### Task description:
Copy the mortgage bond passage from "Such bonds were" to "wanted it to.", substituting "homeowners" for each occurrence of "borrowers".

### Excerpt to read:
-*-

Such bonds were claims on the cash flows from a pool of thousands of individual home mortgages. But the borrowers had the right to pay off any time they please – which made bond investors reluctant to invest in such loans. To limit this uncertainty, they took giant pools of home loans and carved up the payments made by borrowers into ‘tranches’. The buyers of the first tranch got hit with the first wave of mortgage prepayments – for which they received the highest rate of interest; the buyers of the last tranch got the lowest rate of interest in exchange for the assurance that his investment wouldn’t end before he wanted it to.
Then another innovation arrived: interest rate swaps – one party ‘swapped’ a floating rate of interest for another party’s fixed rate. The condition here was that it should be a large non-banking corporation “willing to bury exotic risks in its balance sheet”. AIG Financial Products came to be the largest owner of subprime mortgage bonds. Goldman Sachs’ Gregg Lippmann transferred to AIG FP all its future losses from $20 billion in Triple-B rated bonds.

-*-

### Information shown:
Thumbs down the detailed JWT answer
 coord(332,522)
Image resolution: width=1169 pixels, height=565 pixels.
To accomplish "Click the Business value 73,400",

-*-

### Reply:
Such bonds were claims on the cash flows from a pool of thousands of individual home mortgages. But the homeowners had the right to pay off any time they please – which made bond investors reluctant to invest in such loans. To limit this uncertainty, they took giant pools of home loans and carved up the payments made by homeowners into ‘tranches’. The buyers of the first tranch got hit with the first wave of mortgage prepayments – for which they received the highest rate of interest; the buyers of the last tranch got the lowest rate of interest in exchange for the assurance that his investment wouldn’t end before he wanted it to.